The Employee Benefit Research Institute examined 24.9 million 401(k) plan accounts at the end of 2014. Of those accounts, 8.8 million had a balance for four consecutive years and 3.5 million had a continuous balance seven years running. These consistent accounts held vastly higher balances than the typical account.
Looking at accounts with a four-year history, EBRI found that 19.5% had a balance of more than $200,000. That compares to just 10.7% of all accounts. Another 16.1% had a balance between $100,000 and $200,000, compared to 9.5% of all accounts.
The trend is even more visible in the seven-year period, which ran from 2007 to 2014 and included the financial crisis. At the end of that period, 26.9% of the consistent accounts had more than $200,000 and 19.3% had between $100,000 and $200,000. That compares to 10.7% and 9.5%, respectively, among all accounts.
The consistent accounts also had higher median and average balances, EBRI found. For accounts in the four-year group, the average balance in 2014 was $138,553—nearly double the average of all accounts. The median balance among consistent accounts was $56,653—more than three times the median balance of all accounts.
The survey looked at year-end balances over the periods and eliminated any accounts that did not have a balance at each snapshot. Participants may or may not have contributed continuously. But they all maintained a balance and benefited from asset growth over the period.
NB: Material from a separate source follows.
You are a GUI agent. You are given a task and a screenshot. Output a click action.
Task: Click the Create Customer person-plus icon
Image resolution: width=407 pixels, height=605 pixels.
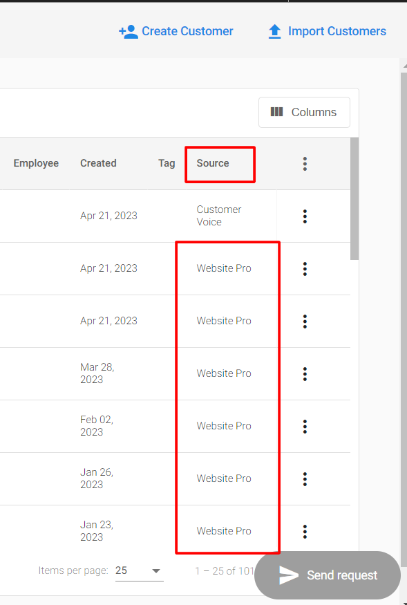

Individual accumulations vary greatly, depending on how much workers and their employers contribute and how much workers borrow or withdraw from their plan.
The study also points up the futility of jumping in and out of the market, trying to time highs and lows, which no one does effectively for long. The 2011-2014 period produced some outsized stock gains, returning 2%, 16%, 32%, and 13%. In that span, the average 401(k) balance among consistent accounts grew an average 17.3% a year and the median balance grew 19.7%.
Average annual returns were lower in the seven-year period including the financial crisis—but not as low as you might imagine, given the market’s 37% collapse in 2008. Over the entire period, the average balance of consistent accounts grew an average 11.2% a year and the median balance grew 15% a year.
Had you avoided the financial collapse, of course, you would have done better. But even having taken the market’s full fury over that tumultuous period, consistent accounts fared well. By staying invested, and sticking to a contribution regimen, consistent accounts bounced back quickly.
These results have little to do with investment selection. Consistent accounts have about two-thirds of assets in stocks, about the same as all accounts, EBRI found. The main differences were steady saving and fewer loans and withdrawals.
Saving through thick and thin over a long period works. Most 401(k) plans make it easy through automatic enrollment, automatic pre-tax contributions and automatic escalation of contributions each year. Don’t opt out. If these features are not available in your plan you can approximate the strategy with automatic contributions to an IRA. In this long-term game, consistency makes the difference.